■ **Alıntılanan Metin**:
------------
Logo

1. Hukuk Dairesi2023/399 E. 2024/1105 K.

Yapay Zeka Özeti

Uyuşmazlık: Muris muvazaasına dayalı tapu iptal ve tescil davasında, davalıya temlik edilen taşınmazdaki miras payının tespitine ve davalının iyi niyetli olup olmadığına ilişkin uyuşmazlık.

Gerekçe ve Sonuç: Mahkemenin, mirasbırakandan davalıya inen miras payı dışında kalan paylar hakkında da iptal ve tescile karar vermesi, Hukuk Muhakemeleri Kanunu'nun 26. maddesine aykırı olması gözetilerek, Yargıtay, yerel mahkeme kararını düzelterek onamıştır.

Karar Metni

"İçtihat Metni"

MAHKEMESİ :Asliye Hukuk Mahkemesi

SAYISI : 2022/23 E., 2022/176 K.

HÜKÜM/KARAR : Davanın reddine

Taraflar arasındaki tapu iptal ve tescil, olmadığı takdirde bedel istekli davada bozmaya uyularak yapılan yargılama sonunda Mahkemece, dava konusu 1197 ada 8 parseldeki 1 ve 8 nolu bağımsız bölümler ve 745 parsel sayılı taşınmaz yönünden davanın kabulüne, 642 parsel sayılı taşınmaz yönünden davanın reddine, dava konusu diğer taşınmazlar yönünden ise verilen önceki hüküm kesinleştiğinden yeniden karar verilmesine yer olmadığına karar verilmiştir.
------------
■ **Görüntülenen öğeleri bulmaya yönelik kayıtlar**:
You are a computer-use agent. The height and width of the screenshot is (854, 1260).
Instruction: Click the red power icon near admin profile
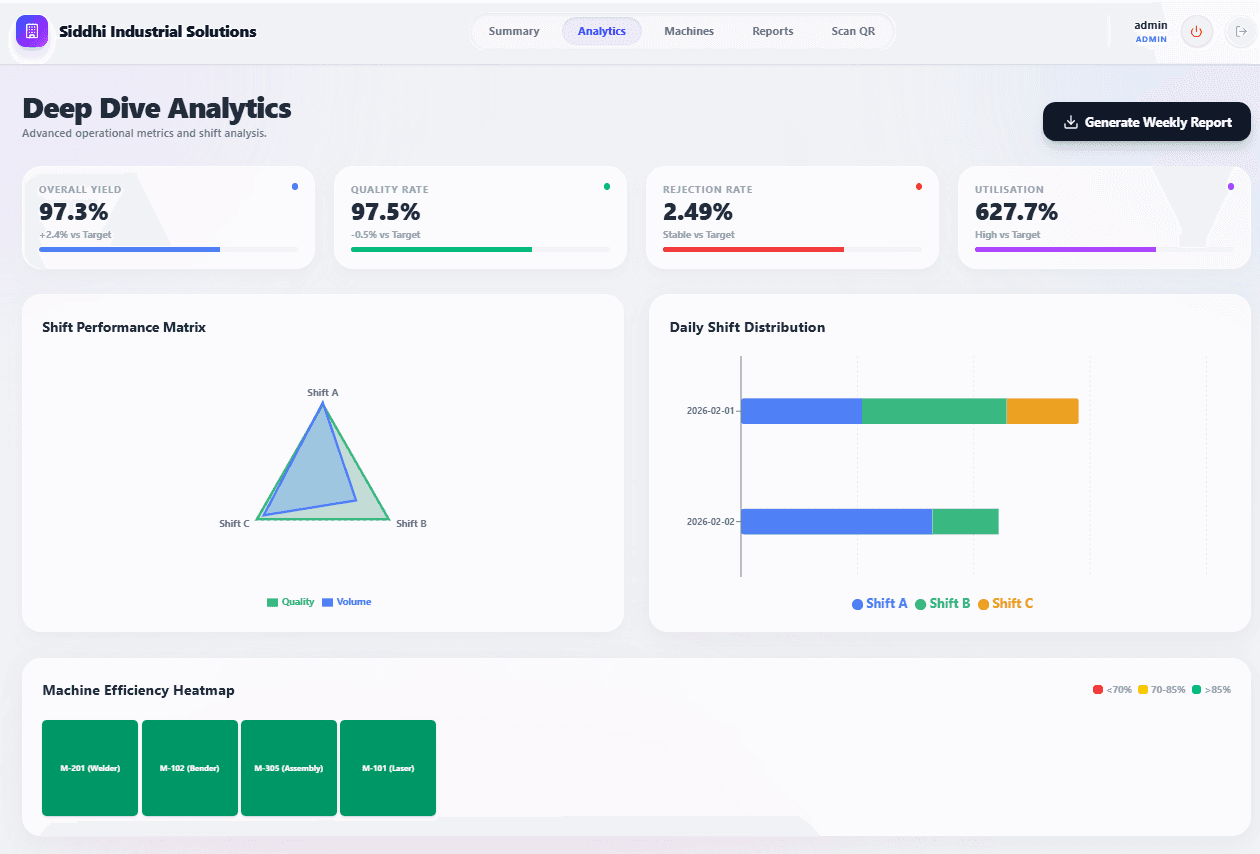tap(1197, 31)
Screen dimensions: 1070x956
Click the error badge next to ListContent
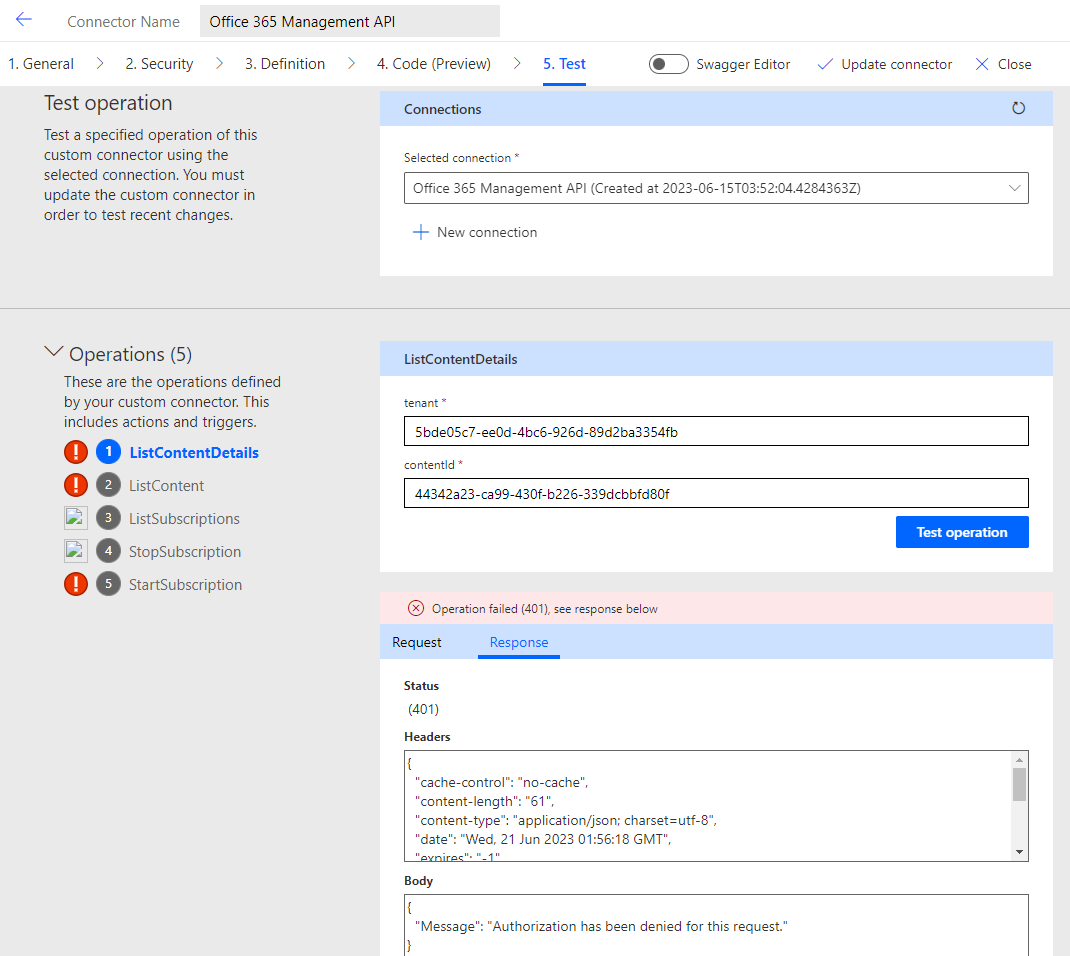(x=75, y=485)
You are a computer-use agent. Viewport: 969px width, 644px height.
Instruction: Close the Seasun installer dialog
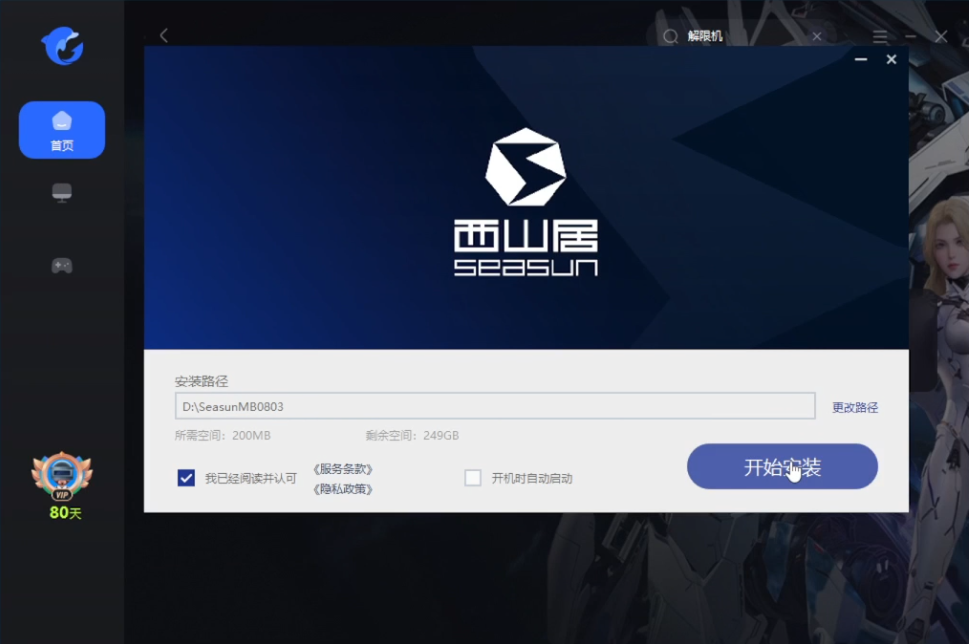[x=891, y=60]
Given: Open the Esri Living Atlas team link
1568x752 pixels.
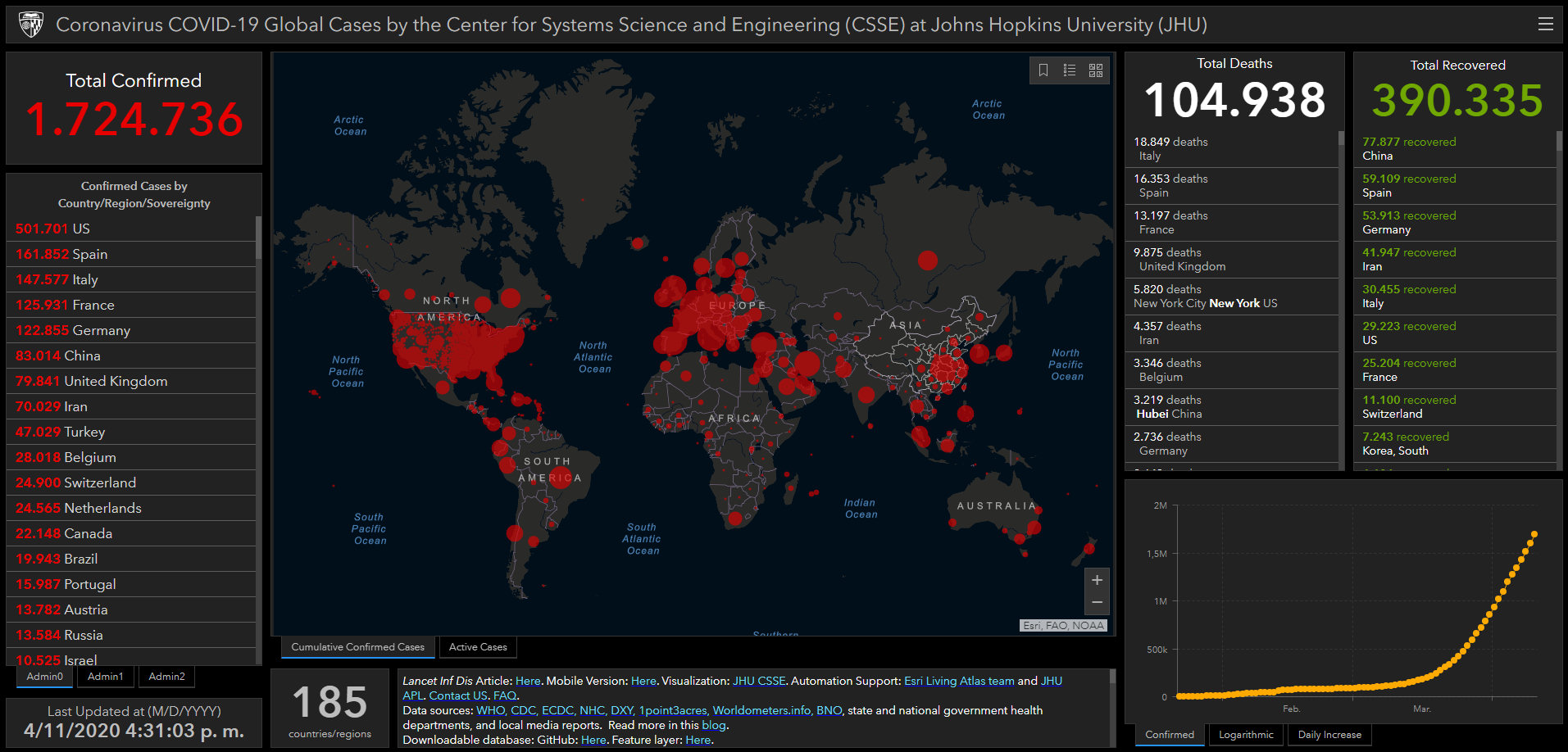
------------
■ **Yapılacak İşler**:
1. Karar metninin "Karar Metni" ifadesinden "olmadığına karar verilmiştir." ifadesine kadar olan kısmını "Asliye Hukuk Mahkemesi" yerine "Sulh Hukuk Mahkemesi" yazarak güncelleyin.
2. Karar metnine göre mahkeme hangi parsel sayılı taşınmaz yönünden davanın reddine karar vermiştir?
3. Lütfen karar metninde geçen bütün esas ve karar numaralarını listeleyin.

■ **Verilen Yanıtlar**:
1.
Karar Metni

"İçtihat Metni"

MAHKEMESİ :Sulh Hukuk Mahkemesi

SAYISI : 2022/23 E., 2022/176 K.

HÜKÜM/KARAR : Davanın reddine

Taraflar arasındaki tapu iptal ve tescil, olmadığı takdirde bedel istekli davada bozmaya uyularak yapılan yargılama sonunda Mahkemece, dava konusu 1197 ada 8 parseldeki 1 ve 8 nolu bağımsız bölümler ve 745 parsel sayılı taşınmaz yönünden davanın kabulüne, 642 parsel sayılı taşınmaz yönünden davanın reddine, dava konusu diğer taşınmazlar yönünden ise verilen önceki hüküm kesinleştiğinden yeniden karar verilmesine yer olmadığına karar verilmiştir.

2. 642 parsel sayılı taşınmaz yönünden.

3.
- 2023/399 E.
- 2024/1105 K.
- 2022/23 E.
- 2022/176 K.